Oxytocin and the Endocannabinoid System: An Unexpected Partnership

For decades, oxytocin and endocannabinoid research occupied separate domains of neuroscience. Oxytocin was studied in the context of bonding, trust, and maternal behaviour. The endocannabinoid system – the brain’s own cannabis-like signalling network – was investigated primarily in relation to pain, appetite, and reward. The discovery that these two systems are mechanistically intertwined, with oxytocin directly driving anandamide production to mediate social reward, ranks among the most important findings in social neuroscience of the past decade.

This page provides a comprehensive, research-backed account of the oxytocin endocannabinoid interaction: how it was discovered, what the molecular pathway looks like, why it matters for understanding social behaviour, and what it means for both oxytocin cannabis research and the development of novel therapies for social deficits. For background on how oxytocin operates as both a hormone and neurotransmitter, see the neuroendocrine page.

The Endocannabinoid System: A Brief Primer

The endocannabinoid system (ECS) is a lipid-based signalling network found throughout the mammalian brain and body. Its key components include:

  • Endocannabinoids – the two principal endogenous ligands are anandamide (arachidonoylethanolamide, AEA) and 2-arachidonoylglycerol (2-AG). Both are synthesised on demand from membrane lipids and act as retrograde messengers.
  • Cannabinoid receptorsCB1 receptors are densely expressed in the brain, particularly in the cortex, hippocampus, basal ganglia, amygdala, and nucleus accumbens. CB2 receptors are found primarily in immune tissues, though recent evidence shows some brain expression.
  • Metabolic enzymesfatty acid amide hydrolase (FAAH) degrades anandamide, while monoacylglycerol lipase (MAGL) breaks down 2-AG. These enzymes tightly control the spatial and temporal extent of endocannabinoid signalling.

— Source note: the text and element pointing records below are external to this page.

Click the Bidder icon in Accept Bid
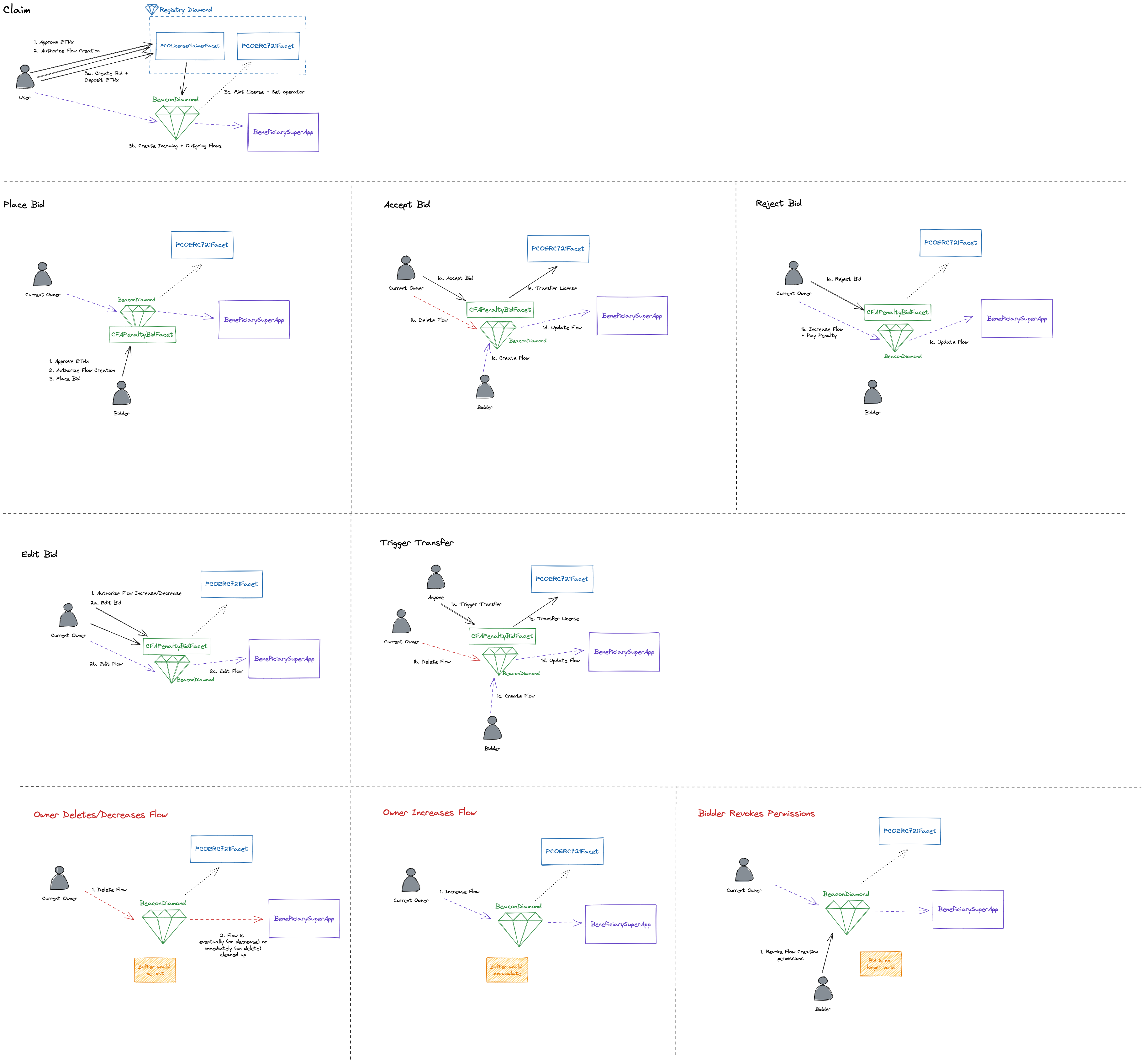 (485, 388)
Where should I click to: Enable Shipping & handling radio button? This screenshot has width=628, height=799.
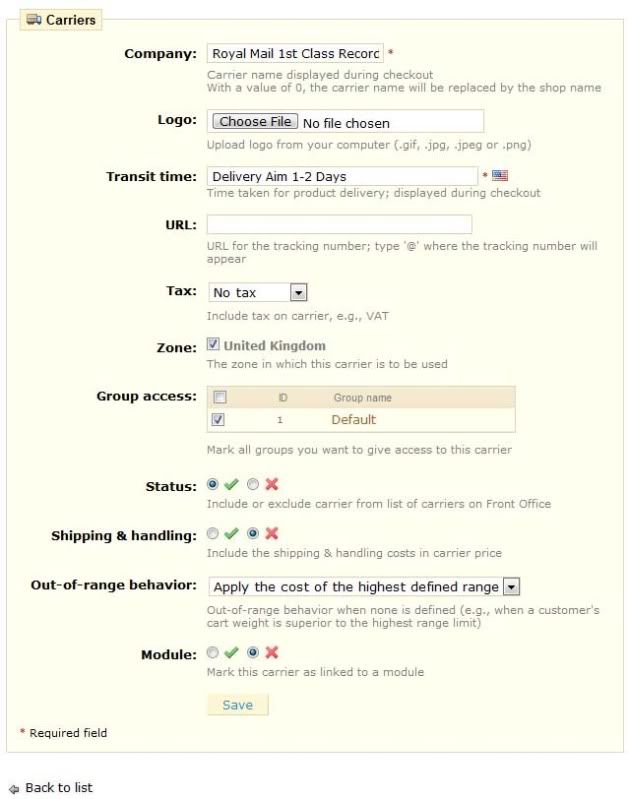(x=213, y=534)
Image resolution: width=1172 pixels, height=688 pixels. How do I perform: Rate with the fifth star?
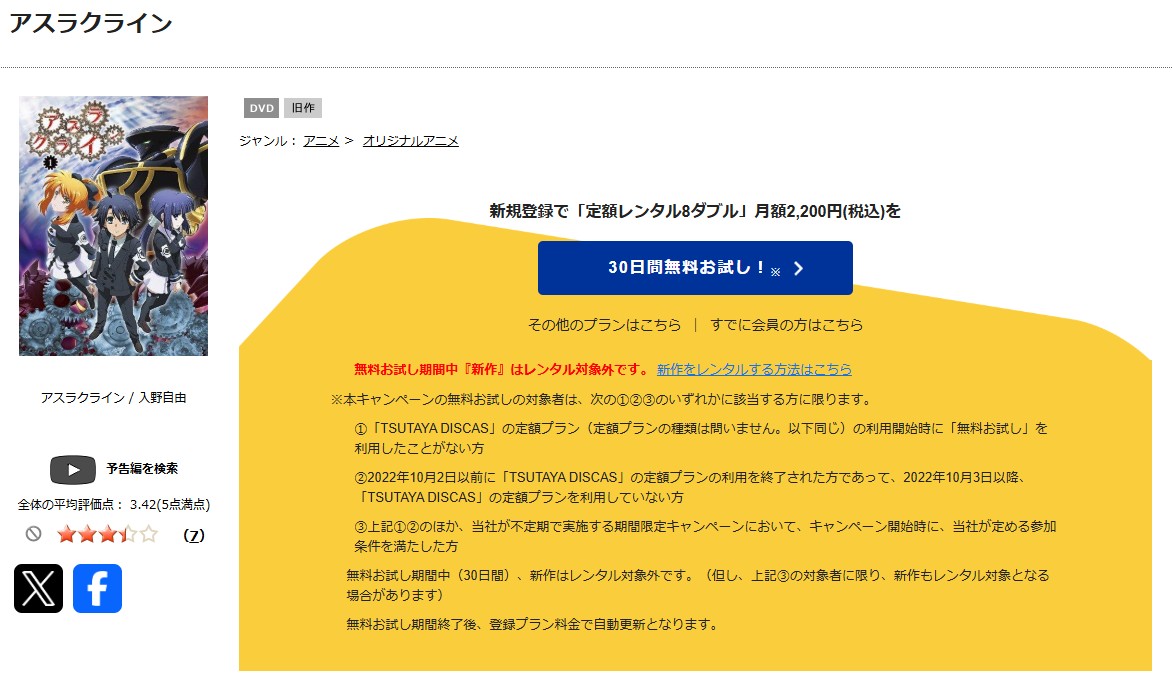149,534
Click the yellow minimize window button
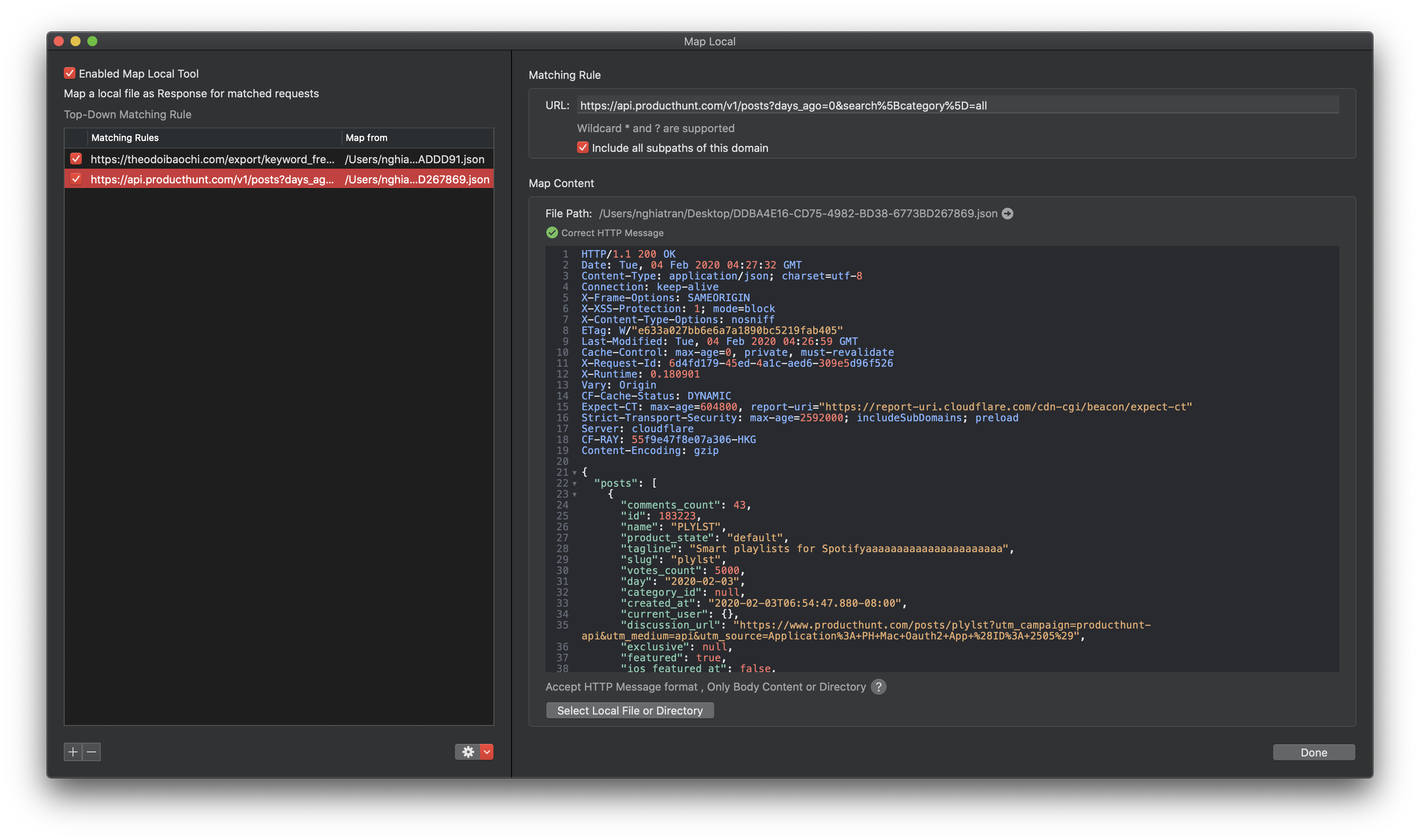 coord(76,41)
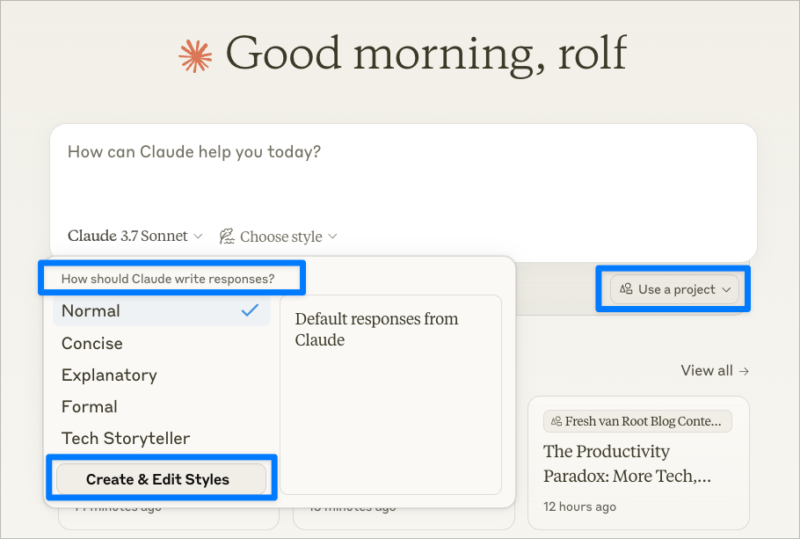Click the Fresh van Root Blog Content tag
800x539 pixels.
(637, 422)
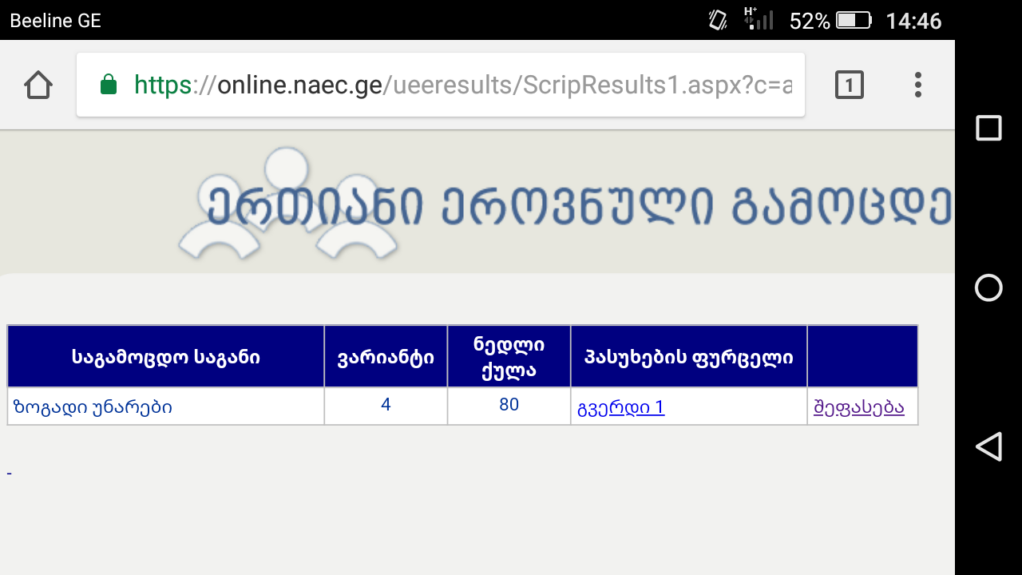Tap the battery icon in status bar
Viewport: 1022px width, 575px height.
coord(853,20)
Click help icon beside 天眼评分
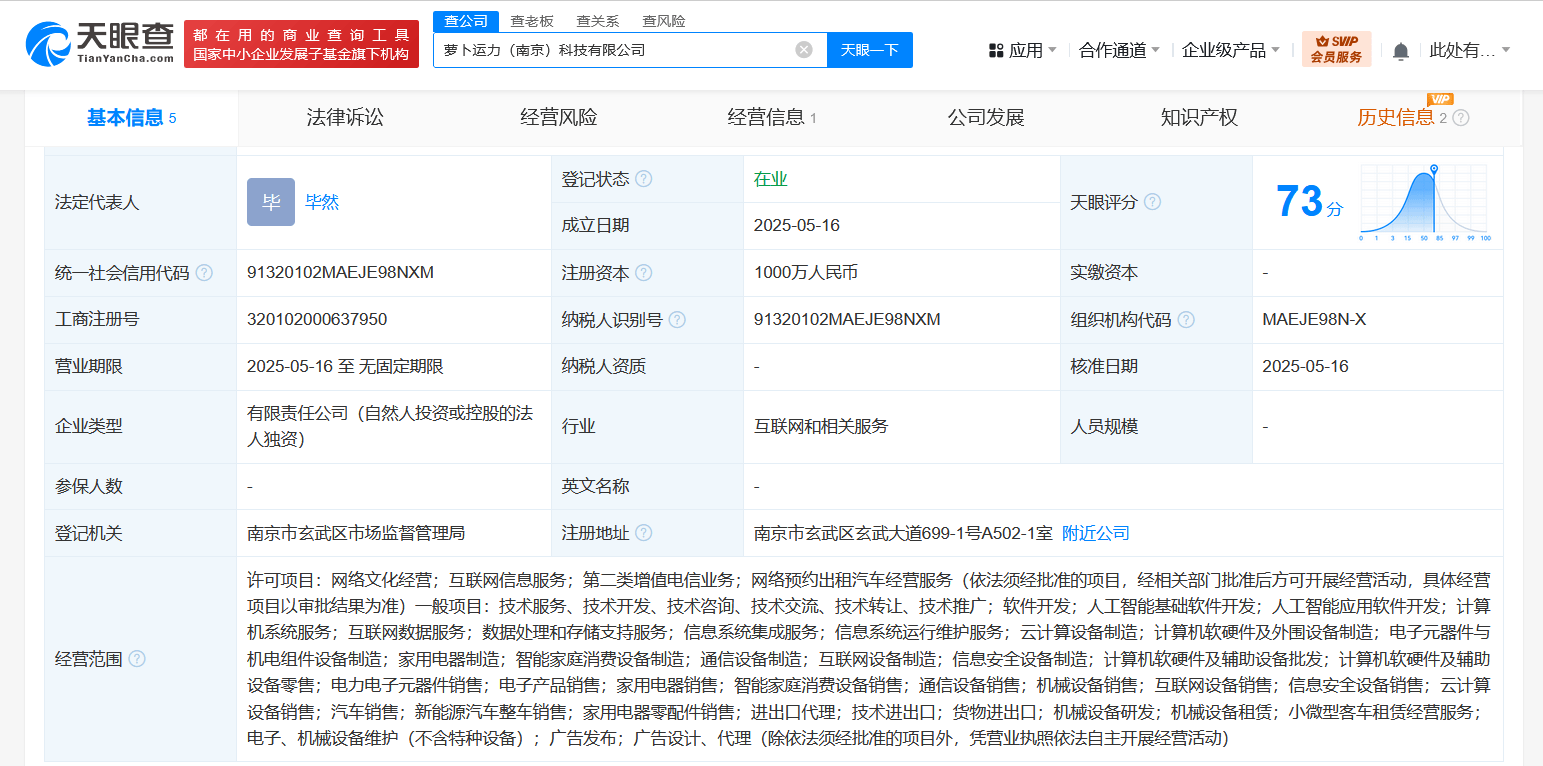1543x766 pixels. click(x=1152, y=202)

The ECS was discovered through efforts to understand how THC (Δ9-tetrahydrocannabinol) from cannabis produces its effects. Devane et al. (1992, Science) isolated anandamide as the first endogenous cannabinoid – its name derives from the Sanskrit word ananda, meaning bliss. The system was subsequently found to regulate mood, memory, appetite, pain perception, immune function, and – crucially – social behaviour.

Discovery of the Oxytocin-Endocannabinoid Interaction

The first compelling evidence that oxytocin and endocannabinoids cooperate came from Daniele Piomelli’s laboratory at the University of California, Irvine. In a landmark 2015 study published in Proceedings of the National Academy of Sciences, Wei et al. demonstrated that oxytocin drives oxytocin anandamide signalling in the nucleus accumbens to mediate the rewarding effects of social interaction in mice.

The experimental logic was elegant. The researchers first showed that social contact between mice increased anandamide levels in the nucleus accumbens – a brain region central to reward processing. They then demonstrated that this anandamide increase was dependent on oxytocin: blocking oxytocin receptors prevented the social contact-induced rise in anandamide. Conversely, directly infusing oxytocin into the nucleus accumbens was sufficient to increase anandamide production, even without social contact.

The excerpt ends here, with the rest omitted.